В эти дни мы, разумеется, совсем протрезвились, и бедная душа моя, открыв всю бездну своего глубокого падения, терзалась немилосердно. В погибели Кнышенко я видел несчастие, которое ниспослано нам в наказание за наше бесчинное поведение: за питье сладкой водки и наливок, и в особенности за оскорбление нравственности вольным обхождением с королевецкими ярмарочными красавицами. Расстроенные кутежами, нервы мои помогли моему страданию, а вдобавок Кирилл в это время, вероятно, вспомнил советы, данные ему в Москве, чтобы он поприжал нас, – и вот он вздумал теперь воспользоваться сделанною нам задержкою и, придравшись к ней, потребовал с нас возмещения его убытков в размере целых ста рублей (разумеется, ассигнациями).

Не знаю, как бы я отнесся к такому нечестному и наглому требованию при других обстоятельствах, но в эту пору я был рад всякой новой каре – и с удовольствием отдал все свои деньги до последней копейки, так что «кату» уже пришлось дополнить очень немного.

Ехали мы после этого скучно: в повозке для нас двух открылся простор, пользуясь которым Пенькновский все спал врастяжку, а я вздыхал и размышлял о том, как поразит весть о смерти Кнышенко его родителей, которые, вероятно, нас встретят в Нежине. Я часто плакал и молился, чтобы бог дал мне благодать слова, способного хотя немного облегчить скорбь бедных родителей моего товарища. Я все подыскивал удобных изречений для выражения той моей мысли, что их сыну, может быть, совсем не худо, потому что мы не знаем, что такое смерть: может быть, она вовсе не несчастие, а счастие.

Впоследствии, встретив эту самую мысль у Сократа в его ответной речи судьям, приговорившим его к смерти, я был поражен: откуда мог взять эту мысль я, будучи мальчиком и невеждою.
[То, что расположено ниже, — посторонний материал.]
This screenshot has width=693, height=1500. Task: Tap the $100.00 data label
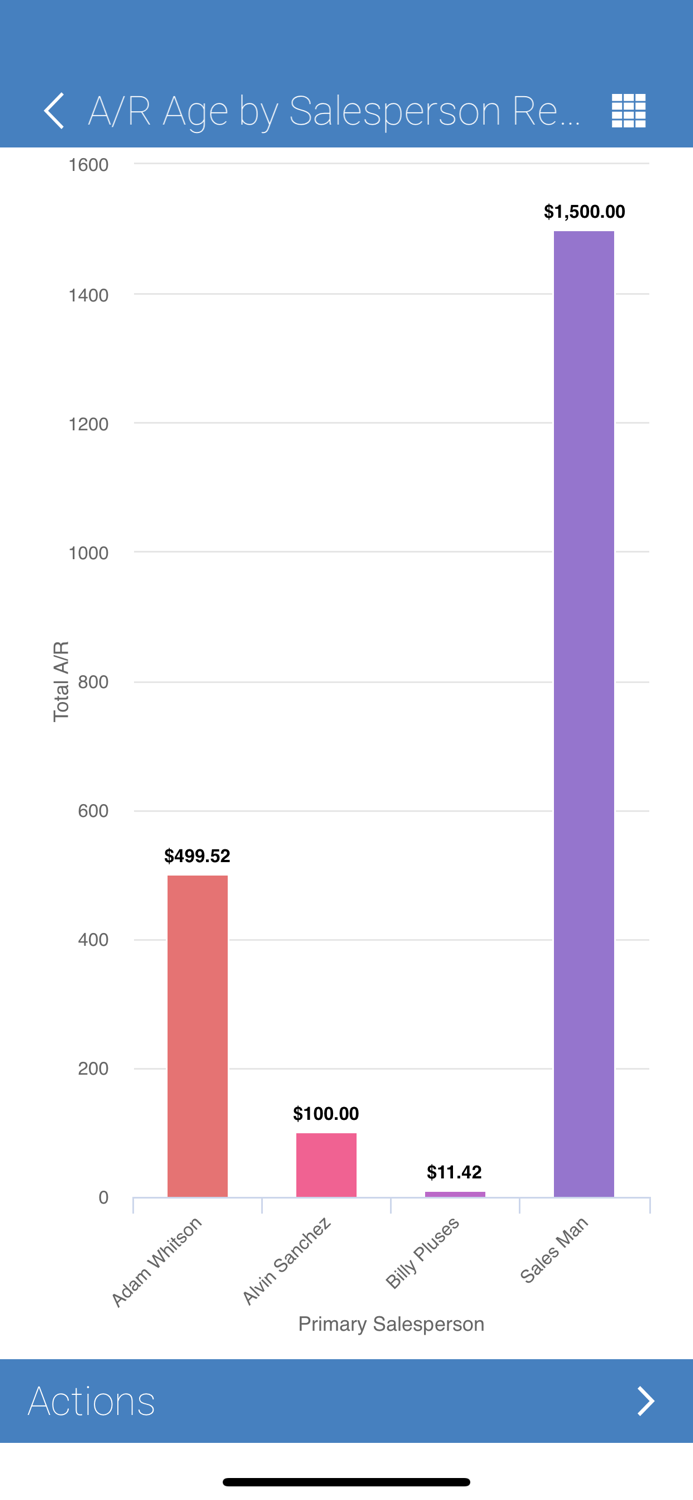(x=327, y=1113)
Но тем не менее, как бы там ни было, а мы сошлись с Сократом в то время, когда я знал о «великом старце» только то, что, судя по виденным некогда бюстам этого мудреца, он был очень некрасив и, очевидно, не имел военной выправки, без которой человеку трудно держать себя с достоинством в хорошем обществе.
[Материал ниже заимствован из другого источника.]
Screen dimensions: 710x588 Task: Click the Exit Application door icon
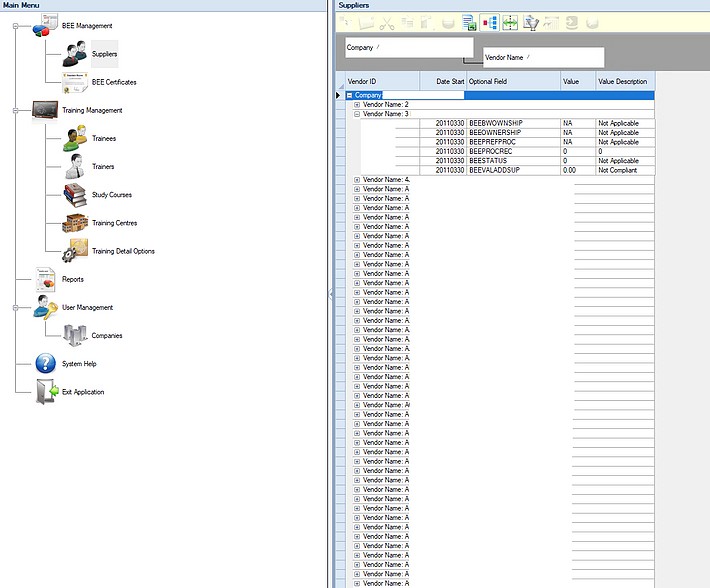46,392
Со мной происходил ужасно тяжелый нравственный переворот, достигший, наконец, до такого экстаза, что я не видел средств оставаться в живых – никому не открыв всей мрачной бездны моего падения. Я хотел бы написать об этом матушке, но мне показалось, что она, как близкое лицо, не перенесет всего ужаса, каким должна была объять ее чистую душу моя исповедь. Я решил подождать, пока приеду, и тогда лично открыть матери снедающую меня скорбь, не иначе как с немедленным же обетом посвятить всю мою остальную жизнь исправлению моих недостоинств и загладить их подвигами добра и самопожертвования.

Подвиги — это была моя всегдашняя мечта; самоотречение и самопожертвование – это идея, в которую более или менее ясно отформировалось это упоительное и нетерпеливое мечтание.

Смешно; но тот сделает мне большое одолжение, кто не станет смеяться над этими смешными порывами, так как я не знаю ничего лучше их, – и горе тому, кто не вкушал сладостного желания страдания за других! Он не знал лучшего и чистейшего удовольствия, какое возможно человеку испытать на земле.

Но возвращаюсь к тогдашним моим затруднениям в потребности исповеди и в обретении благодатных слов, которые могли бы облегчить скорбь родителей, потерявших сына.

Я этим был так занят, что, молясь о помощи свыше, начал ощущать вблизи себя в повозке чье-то присутствие – присутствие многих, очень многих существ, которые ехали со мною и понимали мои думы, в глубочайшей тайне хранимые от моего возницы и оскверненного товарища.

Мы приехали в городок Борзну, на который теперь более тоже не лежит главный путь к Киеву. Эта Борзна – до жалости ничтожный и маленький городок, при первом взгляде на который становится понятен крайний предел того, до чего может быть мелка жизнь и глубока отчаянная скука. Не тоска – чувство тяжелое, но живое, сочное и неподвижное, имеющее свои фазы и переходы, – а сухая скука, раздражающая человека и побуждающая его делать то, чего бы он ни за что не хотел сделать.